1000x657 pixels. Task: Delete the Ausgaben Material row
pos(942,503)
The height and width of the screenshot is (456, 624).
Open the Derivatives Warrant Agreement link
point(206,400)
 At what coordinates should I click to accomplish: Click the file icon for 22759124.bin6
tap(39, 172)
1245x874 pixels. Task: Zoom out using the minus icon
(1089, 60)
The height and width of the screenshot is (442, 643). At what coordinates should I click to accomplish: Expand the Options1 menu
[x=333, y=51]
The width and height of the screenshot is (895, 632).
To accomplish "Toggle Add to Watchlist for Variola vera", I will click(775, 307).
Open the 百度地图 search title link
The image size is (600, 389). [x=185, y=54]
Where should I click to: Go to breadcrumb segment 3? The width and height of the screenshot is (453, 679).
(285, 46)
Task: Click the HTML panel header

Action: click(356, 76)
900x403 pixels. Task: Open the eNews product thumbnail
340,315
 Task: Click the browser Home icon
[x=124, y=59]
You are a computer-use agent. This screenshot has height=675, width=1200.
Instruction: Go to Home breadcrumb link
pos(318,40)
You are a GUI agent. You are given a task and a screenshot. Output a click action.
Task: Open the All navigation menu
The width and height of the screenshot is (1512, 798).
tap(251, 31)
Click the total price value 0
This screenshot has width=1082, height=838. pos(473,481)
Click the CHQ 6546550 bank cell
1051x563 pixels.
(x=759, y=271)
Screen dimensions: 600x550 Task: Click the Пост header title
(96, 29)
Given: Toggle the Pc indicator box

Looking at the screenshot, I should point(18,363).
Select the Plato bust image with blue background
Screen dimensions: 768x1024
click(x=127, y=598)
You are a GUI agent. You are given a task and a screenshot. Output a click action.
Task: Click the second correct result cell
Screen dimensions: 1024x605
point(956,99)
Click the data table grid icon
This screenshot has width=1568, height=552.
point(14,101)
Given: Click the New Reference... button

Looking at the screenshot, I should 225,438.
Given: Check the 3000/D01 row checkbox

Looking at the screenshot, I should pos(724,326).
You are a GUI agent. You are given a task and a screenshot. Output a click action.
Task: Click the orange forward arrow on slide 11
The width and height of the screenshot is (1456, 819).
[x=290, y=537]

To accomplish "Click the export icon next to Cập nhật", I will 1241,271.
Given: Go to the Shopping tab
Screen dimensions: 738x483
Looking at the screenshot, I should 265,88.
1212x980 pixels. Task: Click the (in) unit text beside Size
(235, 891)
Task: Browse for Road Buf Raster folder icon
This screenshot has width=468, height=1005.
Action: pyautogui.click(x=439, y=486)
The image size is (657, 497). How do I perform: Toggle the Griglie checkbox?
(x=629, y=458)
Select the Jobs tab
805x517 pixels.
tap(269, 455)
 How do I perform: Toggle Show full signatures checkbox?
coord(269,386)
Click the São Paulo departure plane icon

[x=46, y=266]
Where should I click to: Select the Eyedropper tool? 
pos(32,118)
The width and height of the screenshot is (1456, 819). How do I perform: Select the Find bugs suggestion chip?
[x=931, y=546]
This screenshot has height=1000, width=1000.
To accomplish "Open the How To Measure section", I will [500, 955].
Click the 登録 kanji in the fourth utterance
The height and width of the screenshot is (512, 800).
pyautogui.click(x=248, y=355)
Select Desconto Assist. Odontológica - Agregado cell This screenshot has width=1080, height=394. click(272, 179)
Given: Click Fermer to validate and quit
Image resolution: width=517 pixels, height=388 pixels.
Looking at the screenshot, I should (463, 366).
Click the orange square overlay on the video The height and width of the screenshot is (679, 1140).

Task brief: Pull out the lines above in which the word "orange" appears.

Answer for the task:
Task: Click the orange forward arrow on slide 11
Click the orange square overlay on the video The height and width of the screenshot is (679, 1140).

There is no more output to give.